» **BRANO**
--- --- ---

Ma i cattolici devono fare una scelta “netta” per la guerra? – di Giancarlo Infante

Ma i cattolici devono fare una scelta “netta” per la guerra? – di Giancarlo Infante

Con un pezzo che fa onore alla sua capacità di sintesi, anche su temi complessi, Antonio Polito è intervenuto su Il Corriere della sera per sostenere che i cattolici democratici hanno fatto delle “scelte nette” sulla guerra in Ucraina, anche sulla base della distinzione “tra pace e pacifismo” elaborata da tempo dalla cultura cattolicodemocratica.

Ora c’è da rendersi conto che i giornali seguono delle linee editoriali e che i giornalisti devono pure fare i conti con la tirannia dello spazio. In particolare, in giornate tanto ricche di avvenimenti come quelli che ci presenta la guerra d’Ucraina. La necessità di dare un senso compiuto al ragionamento rischia così di far perdere qualcosa, magari anche di piuttosto importante, che diventerebbe poi necessario recuperare.

--- --- ---

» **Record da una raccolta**
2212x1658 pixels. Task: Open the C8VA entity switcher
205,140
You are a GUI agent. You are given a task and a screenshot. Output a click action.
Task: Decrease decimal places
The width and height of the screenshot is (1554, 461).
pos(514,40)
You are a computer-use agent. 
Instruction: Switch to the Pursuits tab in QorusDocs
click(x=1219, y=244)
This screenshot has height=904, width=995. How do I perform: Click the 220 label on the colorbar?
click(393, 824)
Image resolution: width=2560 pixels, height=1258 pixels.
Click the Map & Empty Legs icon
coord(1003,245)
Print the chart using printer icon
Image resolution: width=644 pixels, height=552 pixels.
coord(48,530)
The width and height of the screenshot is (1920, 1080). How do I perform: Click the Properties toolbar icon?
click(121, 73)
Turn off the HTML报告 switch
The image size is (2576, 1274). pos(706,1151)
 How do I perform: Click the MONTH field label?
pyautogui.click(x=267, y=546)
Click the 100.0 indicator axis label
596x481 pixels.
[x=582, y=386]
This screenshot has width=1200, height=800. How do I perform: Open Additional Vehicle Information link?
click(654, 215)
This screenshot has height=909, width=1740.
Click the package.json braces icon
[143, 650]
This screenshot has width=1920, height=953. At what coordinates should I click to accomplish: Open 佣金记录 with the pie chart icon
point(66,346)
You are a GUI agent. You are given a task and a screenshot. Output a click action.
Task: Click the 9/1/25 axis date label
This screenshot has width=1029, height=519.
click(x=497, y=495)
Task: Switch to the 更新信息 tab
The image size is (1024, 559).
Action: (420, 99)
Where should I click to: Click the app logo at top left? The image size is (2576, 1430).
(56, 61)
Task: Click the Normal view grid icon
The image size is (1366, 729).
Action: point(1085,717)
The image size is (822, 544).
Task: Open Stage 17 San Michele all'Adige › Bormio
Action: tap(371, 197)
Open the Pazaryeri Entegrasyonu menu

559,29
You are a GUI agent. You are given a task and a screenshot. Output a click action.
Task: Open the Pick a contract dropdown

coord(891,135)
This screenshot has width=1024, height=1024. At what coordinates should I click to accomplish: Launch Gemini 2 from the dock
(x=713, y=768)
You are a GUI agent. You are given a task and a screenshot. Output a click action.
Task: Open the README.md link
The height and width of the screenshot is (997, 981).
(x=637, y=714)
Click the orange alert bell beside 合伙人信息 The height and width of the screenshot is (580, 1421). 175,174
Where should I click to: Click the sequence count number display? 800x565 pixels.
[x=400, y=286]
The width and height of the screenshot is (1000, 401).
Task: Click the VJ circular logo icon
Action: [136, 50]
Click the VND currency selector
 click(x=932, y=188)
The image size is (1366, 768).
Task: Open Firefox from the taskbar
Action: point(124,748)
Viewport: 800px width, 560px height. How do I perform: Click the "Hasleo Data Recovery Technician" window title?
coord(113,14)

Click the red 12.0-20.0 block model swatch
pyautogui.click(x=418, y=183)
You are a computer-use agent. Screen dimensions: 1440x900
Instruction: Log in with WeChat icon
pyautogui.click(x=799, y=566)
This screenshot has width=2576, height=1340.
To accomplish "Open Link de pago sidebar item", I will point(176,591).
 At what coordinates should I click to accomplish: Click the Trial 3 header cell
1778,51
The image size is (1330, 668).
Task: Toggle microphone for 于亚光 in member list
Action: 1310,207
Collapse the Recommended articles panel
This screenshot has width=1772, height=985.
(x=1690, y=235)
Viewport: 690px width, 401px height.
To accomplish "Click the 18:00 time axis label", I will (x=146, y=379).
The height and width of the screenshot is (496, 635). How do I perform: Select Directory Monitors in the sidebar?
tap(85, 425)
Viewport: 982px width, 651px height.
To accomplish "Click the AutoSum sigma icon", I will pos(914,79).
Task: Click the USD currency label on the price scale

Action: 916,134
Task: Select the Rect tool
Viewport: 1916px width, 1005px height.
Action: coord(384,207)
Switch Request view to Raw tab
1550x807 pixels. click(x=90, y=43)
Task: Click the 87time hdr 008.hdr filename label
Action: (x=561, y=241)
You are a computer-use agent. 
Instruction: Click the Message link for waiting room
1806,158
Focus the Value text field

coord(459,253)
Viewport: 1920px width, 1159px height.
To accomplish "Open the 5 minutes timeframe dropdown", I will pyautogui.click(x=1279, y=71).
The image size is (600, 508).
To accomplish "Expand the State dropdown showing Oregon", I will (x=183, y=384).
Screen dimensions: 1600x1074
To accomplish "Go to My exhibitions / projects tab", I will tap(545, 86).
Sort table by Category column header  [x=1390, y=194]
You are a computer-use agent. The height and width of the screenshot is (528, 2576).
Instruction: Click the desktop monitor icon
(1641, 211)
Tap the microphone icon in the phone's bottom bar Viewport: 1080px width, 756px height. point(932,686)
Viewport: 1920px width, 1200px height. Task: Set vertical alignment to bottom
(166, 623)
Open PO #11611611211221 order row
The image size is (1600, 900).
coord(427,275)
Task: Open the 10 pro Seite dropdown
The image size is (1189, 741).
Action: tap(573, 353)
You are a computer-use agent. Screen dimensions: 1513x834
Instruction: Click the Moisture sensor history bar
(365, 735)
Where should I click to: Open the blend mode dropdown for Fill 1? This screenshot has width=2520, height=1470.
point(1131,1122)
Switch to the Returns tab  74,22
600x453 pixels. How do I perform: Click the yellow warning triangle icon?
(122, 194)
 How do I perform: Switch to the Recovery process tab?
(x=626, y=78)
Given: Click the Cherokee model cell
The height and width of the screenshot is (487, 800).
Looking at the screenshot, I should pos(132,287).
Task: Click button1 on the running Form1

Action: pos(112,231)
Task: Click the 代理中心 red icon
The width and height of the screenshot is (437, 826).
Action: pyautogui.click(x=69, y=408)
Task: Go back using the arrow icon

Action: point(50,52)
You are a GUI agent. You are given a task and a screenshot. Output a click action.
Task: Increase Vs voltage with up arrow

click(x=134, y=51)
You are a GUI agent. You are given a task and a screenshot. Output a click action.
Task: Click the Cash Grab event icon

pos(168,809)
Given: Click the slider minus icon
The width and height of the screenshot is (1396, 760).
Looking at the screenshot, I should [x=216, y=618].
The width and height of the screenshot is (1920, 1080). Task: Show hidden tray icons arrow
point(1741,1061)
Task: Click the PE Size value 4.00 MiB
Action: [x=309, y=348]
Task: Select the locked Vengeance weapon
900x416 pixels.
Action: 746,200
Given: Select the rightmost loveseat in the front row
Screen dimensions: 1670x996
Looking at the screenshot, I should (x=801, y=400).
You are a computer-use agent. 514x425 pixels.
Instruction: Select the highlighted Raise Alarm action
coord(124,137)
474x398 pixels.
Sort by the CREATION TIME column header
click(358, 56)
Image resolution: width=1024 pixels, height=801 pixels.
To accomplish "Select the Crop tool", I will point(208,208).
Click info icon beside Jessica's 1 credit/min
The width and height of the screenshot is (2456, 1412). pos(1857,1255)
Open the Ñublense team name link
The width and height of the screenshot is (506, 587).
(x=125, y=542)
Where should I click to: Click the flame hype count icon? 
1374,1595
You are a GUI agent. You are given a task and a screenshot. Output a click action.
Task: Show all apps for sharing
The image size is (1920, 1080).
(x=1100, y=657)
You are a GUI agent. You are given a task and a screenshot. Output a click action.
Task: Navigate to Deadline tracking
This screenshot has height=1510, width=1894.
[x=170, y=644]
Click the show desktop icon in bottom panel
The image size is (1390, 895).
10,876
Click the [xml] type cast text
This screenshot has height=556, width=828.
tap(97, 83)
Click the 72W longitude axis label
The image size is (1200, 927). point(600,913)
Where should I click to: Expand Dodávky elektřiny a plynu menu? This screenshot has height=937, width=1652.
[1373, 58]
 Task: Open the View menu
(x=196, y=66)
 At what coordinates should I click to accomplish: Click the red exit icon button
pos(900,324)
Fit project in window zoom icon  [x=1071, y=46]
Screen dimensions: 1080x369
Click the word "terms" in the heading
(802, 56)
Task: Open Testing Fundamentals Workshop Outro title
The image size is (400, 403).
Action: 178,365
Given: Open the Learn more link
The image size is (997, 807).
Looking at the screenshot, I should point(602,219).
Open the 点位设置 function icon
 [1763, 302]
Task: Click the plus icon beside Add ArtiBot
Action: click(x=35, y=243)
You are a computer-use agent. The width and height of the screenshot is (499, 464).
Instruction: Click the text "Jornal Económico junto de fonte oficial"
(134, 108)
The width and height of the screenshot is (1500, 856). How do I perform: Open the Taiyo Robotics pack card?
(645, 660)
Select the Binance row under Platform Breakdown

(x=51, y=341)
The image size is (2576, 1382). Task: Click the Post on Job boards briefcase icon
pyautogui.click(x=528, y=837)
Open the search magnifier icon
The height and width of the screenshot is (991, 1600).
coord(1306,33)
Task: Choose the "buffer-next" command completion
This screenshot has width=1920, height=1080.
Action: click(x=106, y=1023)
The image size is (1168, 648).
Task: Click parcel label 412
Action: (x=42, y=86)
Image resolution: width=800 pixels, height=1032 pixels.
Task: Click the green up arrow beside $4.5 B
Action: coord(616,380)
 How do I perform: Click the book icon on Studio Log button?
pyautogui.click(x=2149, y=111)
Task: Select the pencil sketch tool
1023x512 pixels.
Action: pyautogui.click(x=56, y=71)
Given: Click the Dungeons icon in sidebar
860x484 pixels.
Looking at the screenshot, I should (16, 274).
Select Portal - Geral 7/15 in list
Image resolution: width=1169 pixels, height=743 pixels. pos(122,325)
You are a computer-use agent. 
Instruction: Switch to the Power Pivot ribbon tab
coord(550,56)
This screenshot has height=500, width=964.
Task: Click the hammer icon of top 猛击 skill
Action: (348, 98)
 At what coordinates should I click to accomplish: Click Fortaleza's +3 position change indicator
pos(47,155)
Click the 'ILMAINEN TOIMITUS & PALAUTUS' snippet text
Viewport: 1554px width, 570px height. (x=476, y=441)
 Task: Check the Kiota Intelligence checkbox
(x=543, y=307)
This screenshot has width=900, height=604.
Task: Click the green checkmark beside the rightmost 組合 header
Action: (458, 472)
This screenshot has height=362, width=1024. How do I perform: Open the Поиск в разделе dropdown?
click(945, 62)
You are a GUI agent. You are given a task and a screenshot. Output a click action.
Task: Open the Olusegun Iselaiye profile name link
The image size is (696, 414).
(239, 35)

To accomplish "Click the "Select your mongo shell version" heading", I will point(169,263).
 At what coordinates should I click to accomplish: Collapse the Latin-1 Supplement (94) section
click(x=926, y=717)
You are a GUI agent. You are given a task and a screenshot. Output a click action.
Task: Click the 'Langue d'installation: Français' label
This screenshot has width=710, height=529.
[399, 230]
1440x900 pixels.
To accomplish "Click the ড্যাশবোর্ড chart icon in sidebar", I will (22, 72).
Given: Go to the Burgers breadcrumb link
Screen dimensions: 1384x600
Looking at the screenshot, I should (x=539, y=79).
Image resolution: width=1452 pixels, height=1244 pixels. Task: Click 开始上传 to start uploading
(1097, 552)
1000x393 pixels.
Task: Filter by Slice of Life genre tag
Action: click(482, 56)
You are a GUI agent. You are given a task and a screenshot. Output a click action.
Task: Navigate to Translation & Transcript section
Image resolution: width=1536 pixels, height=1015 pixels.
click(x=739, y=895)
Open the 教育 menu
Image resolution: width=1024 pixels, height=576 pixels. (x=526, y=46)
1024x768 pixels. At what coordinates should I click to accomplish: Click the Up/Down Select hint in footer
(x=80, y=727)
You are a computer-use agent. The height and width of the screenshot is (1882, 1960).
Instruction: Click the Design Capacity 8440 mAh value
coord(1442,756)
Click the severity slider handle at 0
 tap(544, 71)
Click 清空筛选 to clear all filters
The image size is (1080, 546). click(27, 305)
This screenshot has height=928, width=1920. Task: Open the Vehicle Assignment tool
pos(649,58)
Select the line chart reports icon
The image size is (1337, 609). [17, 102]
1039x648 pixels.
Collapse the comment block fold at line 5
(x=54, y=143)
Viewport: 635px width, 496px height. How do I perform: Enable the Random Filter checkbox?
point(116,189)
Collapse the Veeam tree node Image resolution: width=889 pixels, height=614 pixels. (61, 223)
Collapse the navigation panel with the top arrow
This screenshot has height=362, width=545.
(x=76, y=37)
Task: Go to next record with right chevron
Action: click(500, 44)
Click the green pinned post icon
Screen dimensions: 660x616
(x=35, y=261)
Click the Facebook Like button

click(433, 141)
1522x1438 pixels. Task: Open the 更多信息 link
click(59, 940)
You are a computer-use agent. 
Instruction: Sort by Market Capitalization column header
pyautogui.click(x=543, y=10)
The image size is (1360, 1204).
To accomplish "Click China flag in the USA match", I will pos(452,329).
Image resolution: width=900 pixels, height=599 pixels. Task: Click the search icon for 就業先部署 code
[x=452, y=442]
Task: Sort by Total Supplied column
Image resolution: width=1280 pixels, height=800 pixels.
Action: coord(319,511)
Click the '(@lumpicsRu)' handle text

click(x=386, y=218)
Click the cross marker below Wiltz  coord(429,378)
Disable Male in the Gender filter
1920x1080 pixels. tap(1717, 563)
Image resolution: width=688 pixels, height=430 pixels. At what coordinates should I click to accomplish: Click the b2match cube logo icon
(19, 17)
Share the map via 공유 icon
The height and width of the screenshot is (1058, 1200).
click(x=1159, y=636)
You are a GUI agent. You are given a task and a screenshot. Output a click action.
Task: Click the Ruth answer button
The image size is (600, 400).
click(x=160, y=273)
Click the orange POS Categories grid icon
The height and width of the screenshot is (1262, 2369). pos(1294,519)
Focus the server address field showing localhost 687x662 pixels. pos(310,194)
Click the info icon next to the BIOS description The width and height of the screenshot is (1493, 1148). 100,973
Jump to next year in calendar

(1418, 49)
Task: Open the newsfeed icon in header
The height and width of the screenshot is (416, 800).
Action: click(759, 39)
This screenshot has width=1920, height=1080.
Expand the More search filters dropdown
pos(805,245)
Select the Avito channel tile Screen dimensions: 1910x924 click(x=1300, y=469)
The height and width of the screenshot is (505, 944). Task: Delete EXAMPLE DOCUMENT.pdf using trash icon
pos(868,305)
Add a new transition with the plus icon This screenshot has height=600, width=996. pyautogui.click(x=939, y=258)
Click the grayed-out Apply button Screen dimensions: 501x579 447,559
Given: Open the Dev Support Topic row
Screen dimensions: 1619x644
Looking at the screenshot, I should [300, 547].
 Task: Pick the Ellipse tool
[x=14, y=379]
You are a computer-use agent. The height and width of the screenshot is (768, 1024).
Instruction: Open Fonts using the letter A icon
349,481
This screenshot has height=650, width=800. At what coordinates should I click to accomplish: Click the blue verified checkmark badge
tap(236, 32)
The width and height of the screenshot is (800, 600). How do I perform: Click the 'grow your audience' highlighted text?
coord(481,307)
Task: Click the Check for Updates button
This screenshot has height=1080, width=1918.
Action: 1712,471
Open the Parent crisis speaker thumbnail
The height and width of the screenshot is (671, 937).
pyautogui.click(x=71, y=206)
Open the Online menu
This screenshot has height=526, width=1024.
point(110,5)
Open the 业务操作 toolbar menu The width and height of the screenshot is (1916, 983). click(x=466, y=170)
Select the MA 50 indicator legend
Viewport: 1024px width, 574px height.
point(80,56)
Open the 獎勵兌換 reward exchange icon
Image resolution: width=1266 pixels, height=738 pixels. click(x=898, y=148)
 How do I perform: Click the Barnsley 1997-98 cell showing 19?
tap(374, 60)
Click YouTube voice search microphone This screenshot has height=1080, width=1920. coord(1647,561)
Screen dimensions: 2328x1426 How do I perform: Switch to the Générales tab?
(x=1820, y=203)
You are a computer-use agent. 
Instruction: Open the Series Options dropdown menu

--- --- ---

» **DA FARE**
1 - Rispondi in base all'articolo sui cattolici e la guerra:
(a) Su quale giornale è intervenuto Antonio Polito?
(b) Su quale guerra, secondo Polito, i cattolici democratici hanno fatto delle "scelte nette"?
(c) Con la tirannia di che cosa devono fare i conti i giornalisti?
2 - Duplica dall'articolo sui cattolici e la guerra il passo che comincia con "Con un pezzo" e finisce con "dalla cultura cattolicodemocratica.".

» **SOLUZIONI DEGLI ESERCIZI**
1 -
(a) Su Il Corriere della sera.
(b) Sulla guerra in Ucraina.
(c) Con la tirannia dello spazio.

2 -
Con un pezzo che fa onore alla sua capacità di sintesi, anche su temi complessi, Antonio Polito è intervenuto su Il Corriere della sera per sostenere che i cattolici democratici hanno fatto delle “scelte nette” sulla guerra in Ucraina, anche sulla base della distinzione “tra pace e pacifismo” elaborata da tempo dalla cultura cattolicodemocratica.